Dotzee is a coffeetable-worthy strategy game for 2-6 players. Sixteen large, colorful dice with serious heft nestled into a wooden tray – ah, and again ah. Lovely to look at. Fondle-beckoning. And a genuinely absorbing, easy-to-learn thinking game with just enough luck so that if you lose you don’t have to blame it on yourself.
One side of each die is blank. At the beginning of the game, all dice are placed blank-side-up. On your turn, you take any die that is on the outside of the array, roll it, and slide it back into the tray. Removing the die creates a blank space. Putting the die back in, you push a row or column of dice, closing the blank space, much like you do in a sliding-block puzzle. This is almost fun enough in itself. Especially if you’re younger than 5.
As players take turns picking, rolling, sliding and placing dice, from time to time they may just happen to notice that a row or column of dice are aligned in such a way as to be: all the same number (four of a kind), two pairs, all the same color (a flush), or a sequence of 4 numbers (a straight). Each and all scoreworthy events. And, from time to happy time, it may even happen that more than one row and column are simultaneously aligned.

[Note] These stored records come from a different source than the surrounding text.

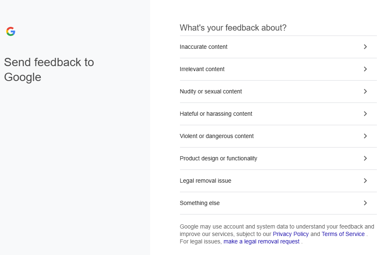Open the Terms of Service link
The width and height of the screenshot is (386, 255).
pyautogui.click(x=343, y=234)
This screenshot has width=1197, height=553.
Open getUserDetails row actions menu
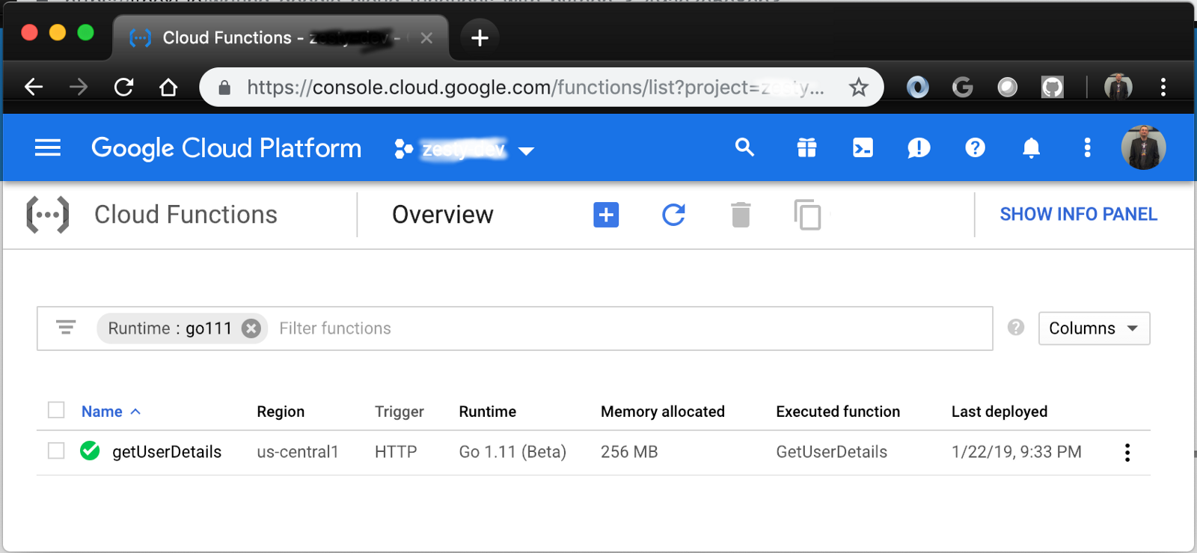click(x=1127, y=452)

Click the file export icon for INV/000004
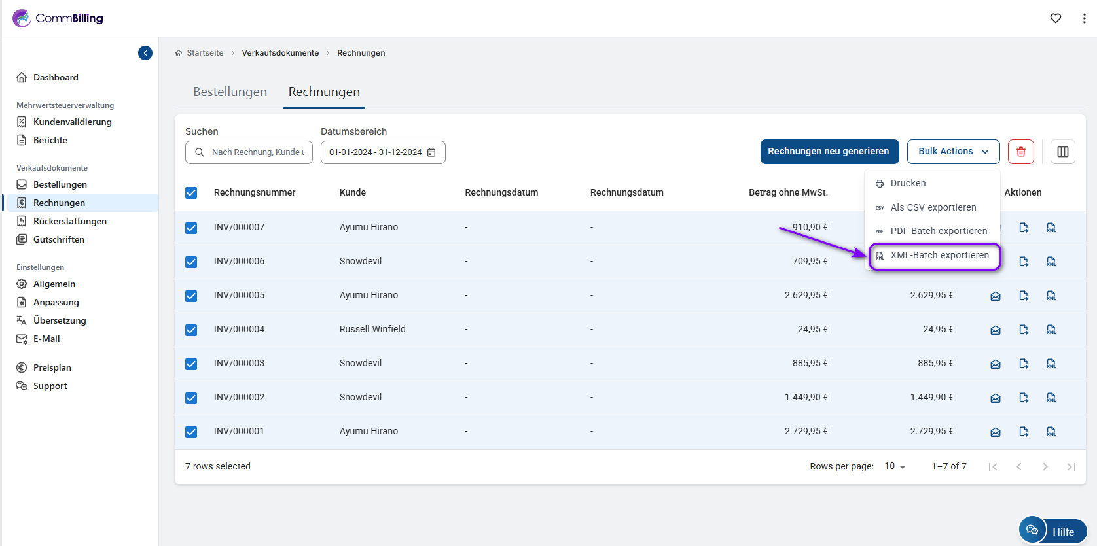pyautogui.click(x=1024, y=330)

That particular fun of pushing cubes around could, and the sheer elegance of the design could very well remind you of the Major Fun Award-winning game Quixo. Which explains a small part of why this game is as much fun as it is. But only a part.

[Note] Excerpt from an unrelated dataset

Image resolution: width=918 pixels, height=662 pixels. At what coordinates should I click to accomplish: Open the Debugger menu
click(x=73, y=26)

And so the game goes, players taking turns, racking up points, and engaging in much self-congratulatory dialog. Sometimes one fails to notice that the dice are favorably aligned and scores less than one might score had one in deed noticed before the next player started her turn. Hence, one could think that the promptness with which said player began her turn was somewhat strategically motivated.

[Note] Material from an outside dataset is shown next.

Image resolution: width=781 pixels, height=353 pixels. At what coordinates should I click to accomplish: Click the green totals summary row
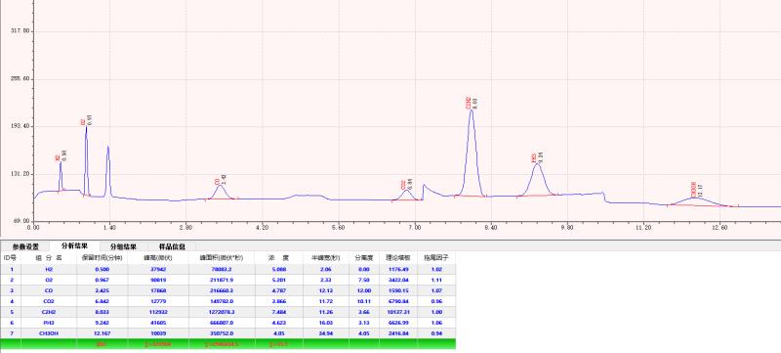pos(227,343)
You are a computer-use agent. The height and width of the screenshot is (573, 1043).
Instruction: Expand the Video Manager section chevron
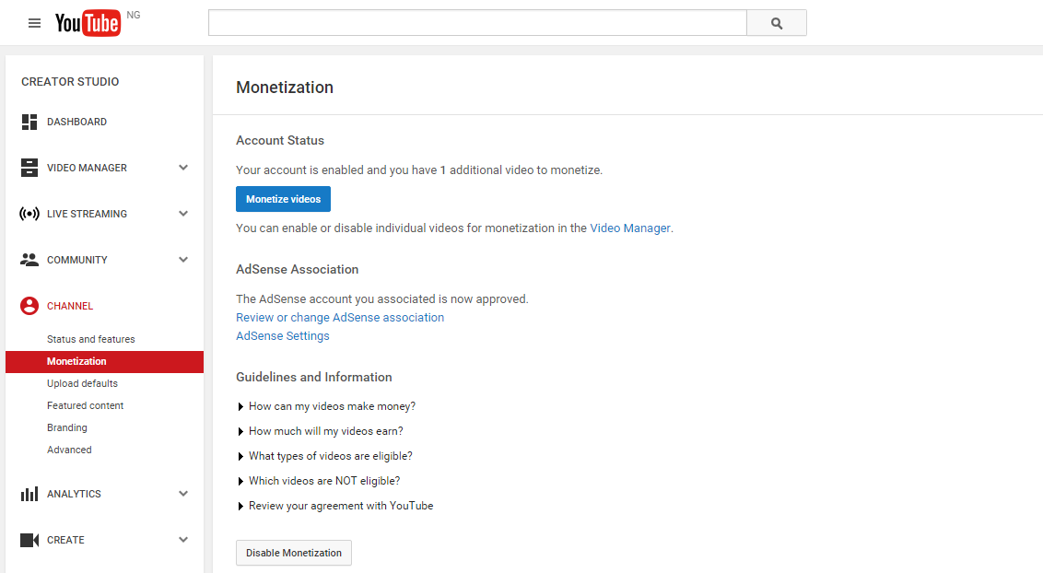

You could play more cooperatively, should you be so bent. You could help each other figure out the score. Or, as illustrated above, you could be, shall we say, a tad competitive. Or, if you don’t like keeping score because you’re just that kind of person, you could decide that whoever scores the highest on a single move wins. Or, well, that’s the point: Dotzee is such a simple game to learn, so elegantly designed, that you can tune it so that it becomes just the kind of game that the people you are playing with want most to play.
Designed by Mark Fuchs, available from Maranda Enterprises, as much fun for an eight year old as someone as old as your local Major. Dotzee is just the kind of game we call Major Fun.